従来におけるセキュリティの考え方は、外部からの脅威に対し、いかなる対応をするかに焦点が当てられた「境界型防御」モデルが主流でした。「対策すべきは外部からのアクセスであり、内部のネットワークは安全である」との前提的な認識で、システムが運用されていたのです。
しかし、近年におけるクラウドサービスの普及やテレワークの増加に伴い、従来のセキュリティモデルではもはや対策が難しくなってきました。また、従業員による内部不正や、メールの誤送信などによる情報漏えいが相次ぐなど、必ずしも「内部は安全」と信じることはできなくなってきたのです。
このような背景から、ゼロトラストの考え方は浸透していきました。「外部だから危険、内部だから安全」と考えず、すべてを疑ってかかるゼロトラストなら、従来よりもはるかに高水準なセキュリティ環境を構築できます。
IPAのゼロトラスト導入指南書とは
ゼロトラストに基づいたセキュリティ環境を構築したいと考えているのなら、IPAの「ゼロトラスト導入指南書」に目を通すことをおすすめします。IPAとは「独立行政法人 情報処理推進機構」のことで、技術と人材で国のIT戦略をサポートするために設立された機関です。ここからは、IPAが公表する指南書の目的や、記載されている内容などについて解説します。
ゼロトラスト導入指南書の目的
ゼロトラスト導入指南書は、その名称からもわかるように、ゼロトラストの導入に必要な情報や注意事項をまとめたものです。ゼロトラストの導入を検討している企業経営者や担当者を対象に、基本的な考え方や構成する要素やモデルケース、導入方法などを示しています。
ゼロトラストの導入においては、概念や基本的な考え方の理解が不可欠です。そのため、本書にはゼロトラストの歴史や関連する文献、基本的な考え方などが網羅されています。そのほか、従来の境界型防御との共存方法や、運用における注意点などもわかりやすく解説しています。
つまり本書は、ゼロトラストの導入や運用における手引書とも言えます。まったく知識がない方でも最後まで目を通すことにより、基本的な考え方が身につき、具体的にどのようにして導入を進めればよいのか、運用で何に気をつければよいのか、といったことを理解できるでしょう。
ゼロトラストの構成要素とは
指南書には、ゼロトラストの構成要素についても記載があります。「実際にシステムを構築するにあたり、どのような要素が求められるのか」を図示し、わかりやすく解説しています。
ゼロトラストの構成要素は、ポリシーエンジン(PE)とポリシーアドミニストレータ(PA)からなるポリシー決定ポイント(POP)、ポリシー実施ポイント(PEP)で構成されています。テキストではわかりにくいかもしれませんが、本書では図解で説明されているので、イメージしやすいでしょう。
おもな事例とモデルケース
指南書には、従来の境界型防御とゼロトラストを組み合わせた、ハイブリッドモデルにおける事例が掲載されています。「社外からオンプレミス環境へのアクセス」「社内からの機密情報持ち出し」「個人端末からクラウドへのアクセス」など、基礎検証を含め全8つのユースケースを抽出し、検証を行っています。

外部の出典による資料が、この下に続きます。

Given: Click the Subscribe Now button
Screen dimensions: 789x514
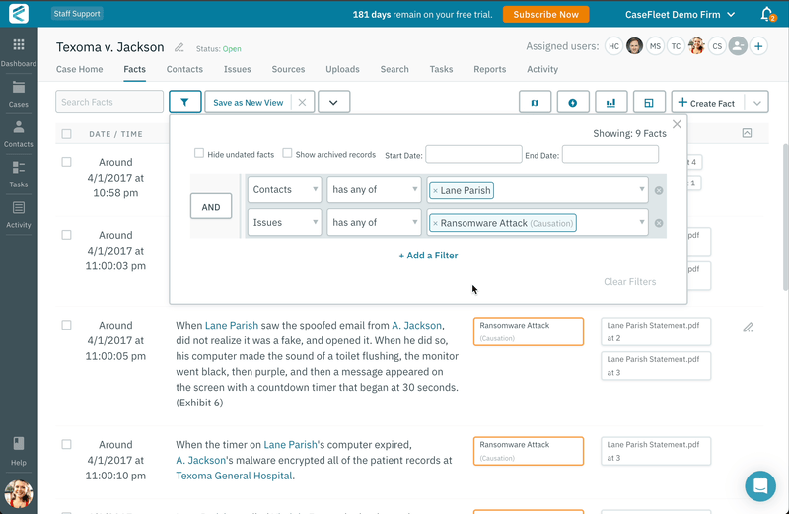Looking at the screenshot, I should click(x=545, y=15).
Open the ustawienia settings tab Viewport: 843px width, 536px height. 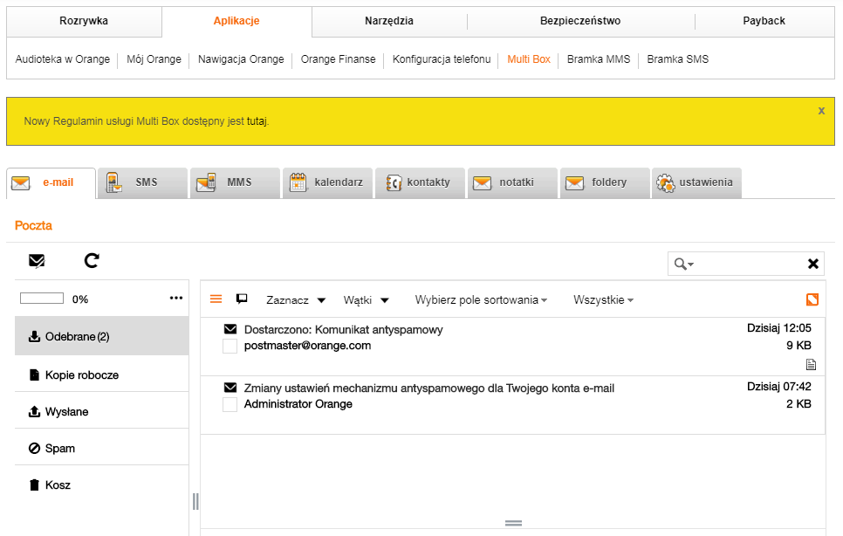click(x=697, y=183)
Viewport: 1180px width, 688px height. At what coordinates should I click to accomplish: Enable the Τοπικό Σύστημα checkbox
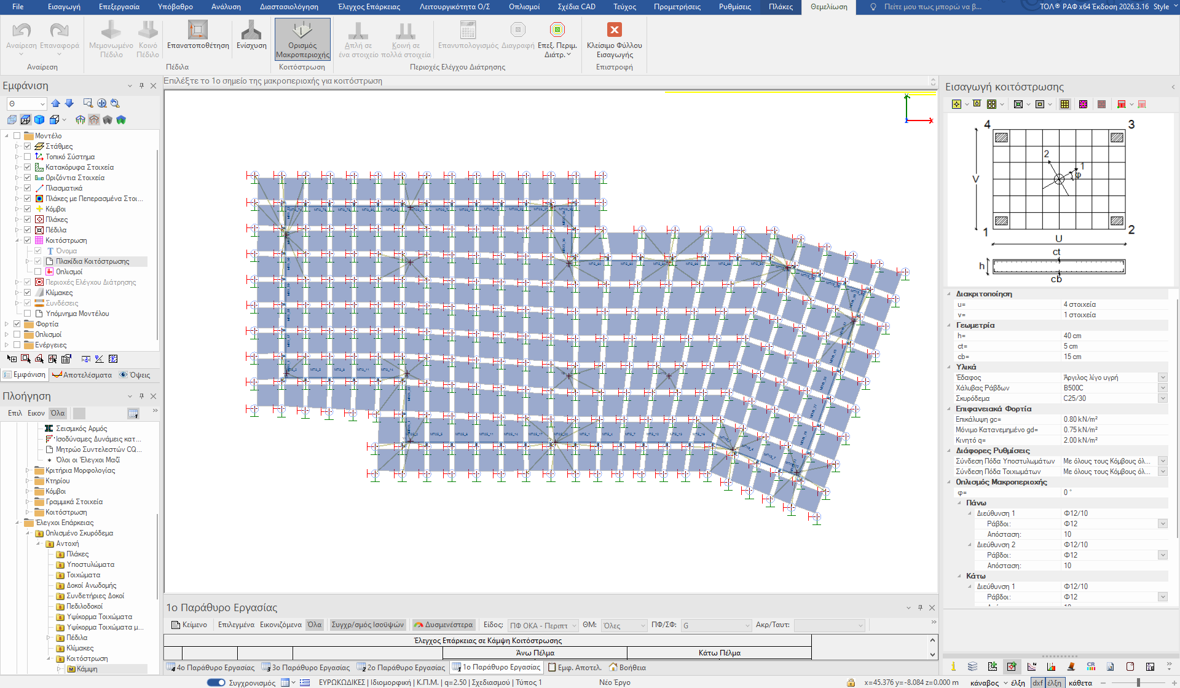click(x=28, y=157)
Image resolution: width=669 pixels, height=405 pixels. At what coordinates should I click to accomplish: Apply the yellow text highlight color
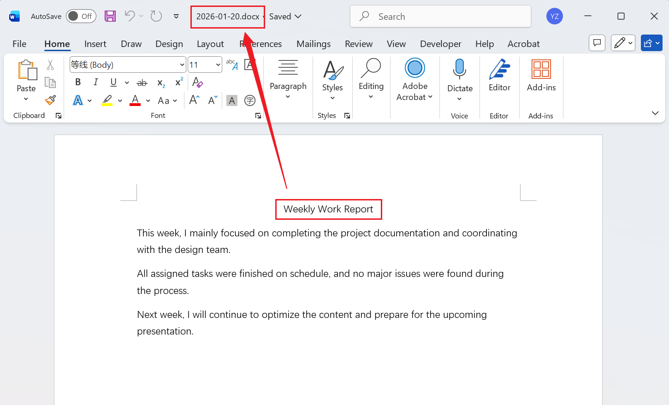click(107, 100)
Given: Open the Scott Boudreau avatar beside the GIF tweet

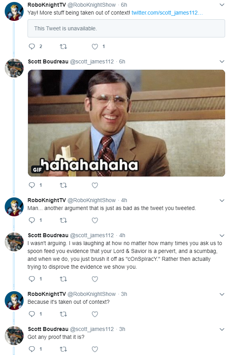Looking at the screenshot, I should click(x=14, y=68).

それぞれのユースケースにおいて、検証結果や得た気づきも併せて解説しているのがポイントです。このような大掛かりな検証を自社だけで行うには、膨大な時間もコストもかかるため、現実的ではありません。本書を読めば、モデルケース環境における検証結果と気づきを把握でき、導入や運用における参考材料として役立てられるでしょう。
ゼロトラストの導入方法とは
ゼロトラストの導入にあたっては、正確な知識を得なくてはなりません。また、やみくもに取り組むのではなく、正しい手順や方法で導入を進めることが大切です。指南書には、ゼロトラストを実現するための具体的な方法が記載されているので、最後まで読めばスムーズな導入を実現できるでしょう。
ID/デバイス管理を強化する
ハイレベルなセキュリティ環境を構築するには、ID管理の強化が欠かせません。一般的なID・パスワードによる認証では、悪意を持つ第三者によるなりすましが介在する恐れもあります。IDを適切に管理できるシステムの構築をはじめ、多要素認証の導入も検討するとよいでしょう。

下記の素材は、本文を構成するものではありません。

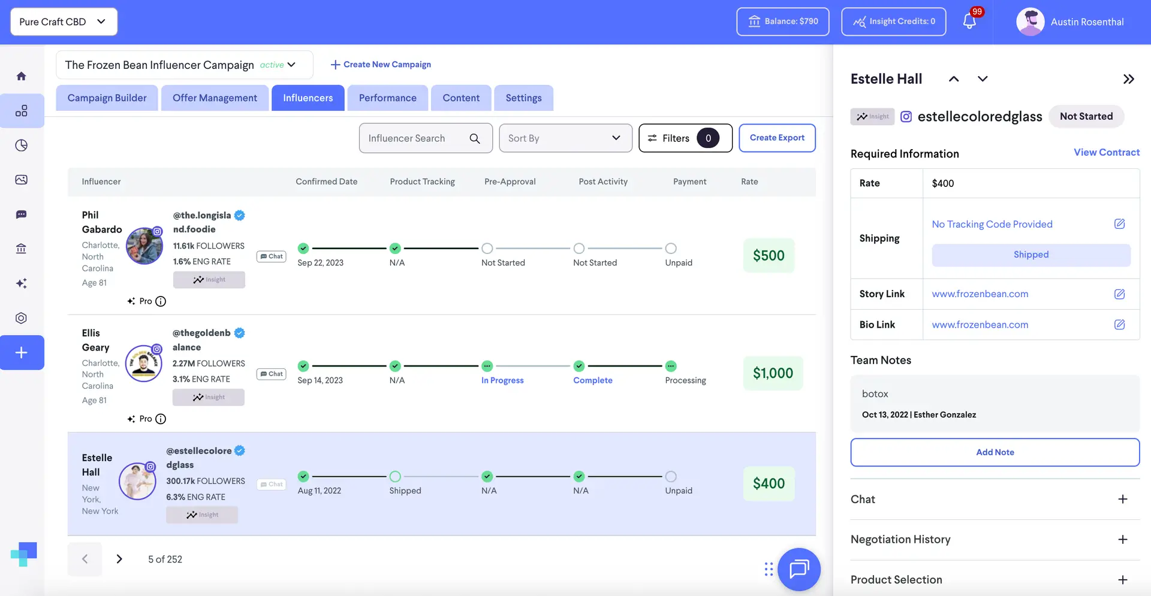
Task: Click the blue plus sidebar button
Action: [x=22, y=353]
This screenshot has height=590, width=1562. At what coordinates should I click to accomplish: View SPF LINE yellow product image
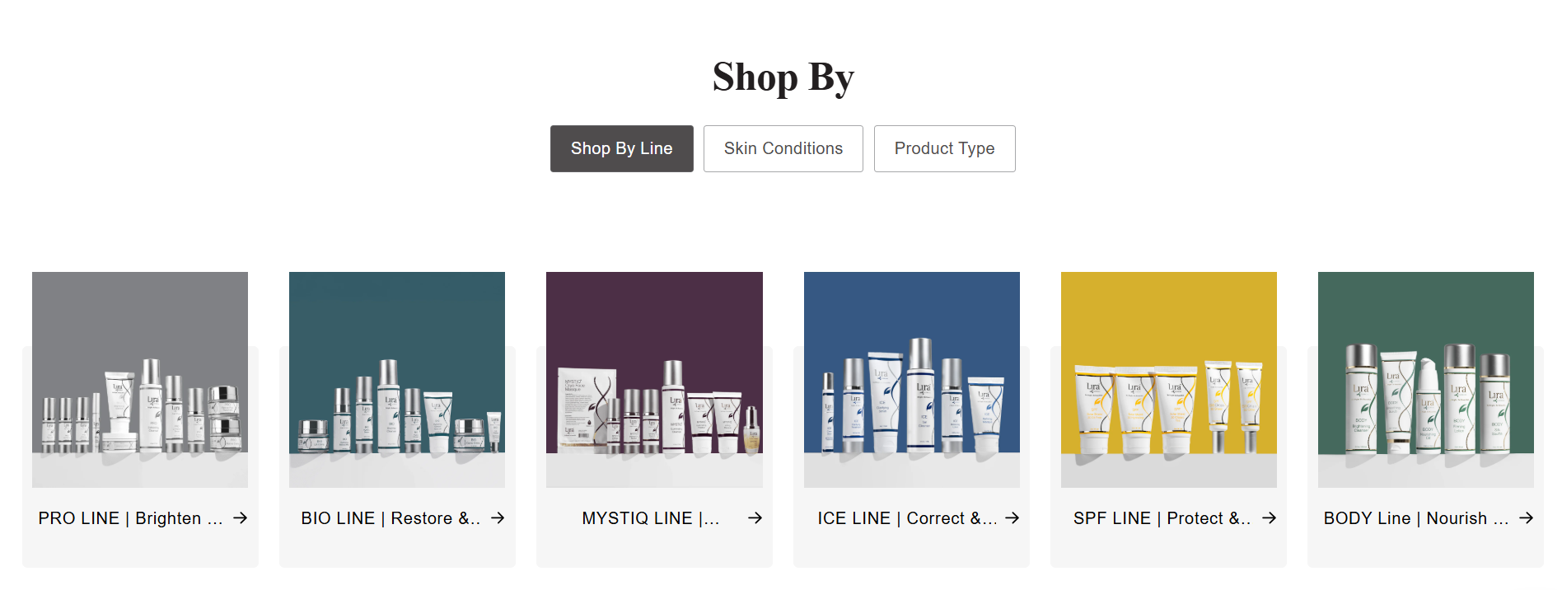point(1168,379)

また、デバイス管理の強化も必須です。近年は、さまざまな事情でリモートワークを導入する企業が増え、個人端末を業務に使用するケースも多くなっています。デバイスを適切に管理しないと、個人端末への攻撃や、端末を踏み台にした企業システムへの侵入といったリスクも発生します。
リモートワークを導入している企業はもちろん、これからリモートワークに移行する企業も、IDとデバイス管理の強化が必須と言えるでしょう。
ネットワークセキュリティを強化する
リモートワークを導入する企業が増え、外部から社内ネットワークへ接続するケースも増えました。従来よりも多くの従業員が社外から接続を試みるため、企業のネットワーク帯域は渋滞しています。業務をスムーズに遂行できる環境を整えるのはもちろん、ネットワークへの攻撃を回避・無力化するためにも、ネットワークセキュリティの強化が欠かせません。

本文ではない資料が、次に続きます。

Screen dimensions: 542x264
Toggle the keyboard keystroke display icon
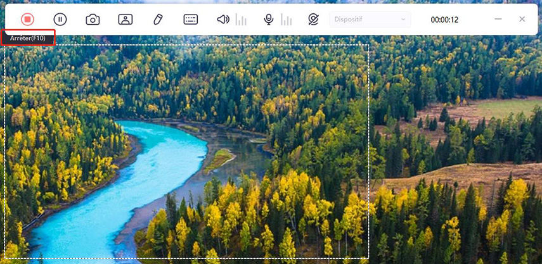[191, 20]
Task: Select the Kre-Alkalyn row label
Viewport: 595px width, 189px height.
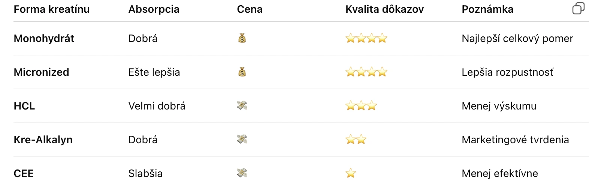Action: (43, 140)
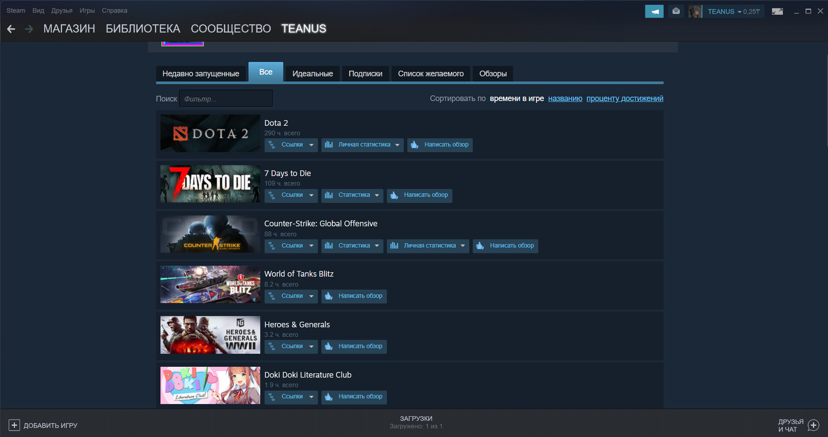Click the back navigation arrow
The image size is (828, 437).
[x=11, y=29]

そのためには、クラウド型のプロキシである「SWG」を活用するのも有効な手です。外部からのアクセスをチェックする機能も付随しているため、ネットワーク強化に役立ちます。ウイルスの検知や駆除、Webサイトの閲覧制限などもできるため、リモートワーク環境で力を発揮してくれるでしょう。
セキュリティ運用を自動化する
セキュリティ運用の自動化を進めれば、限られたリソースを有効に活用し、セキュリティレベルを高められます。従来よりも人員を削減でき、コストダウンも見込めるでしょう。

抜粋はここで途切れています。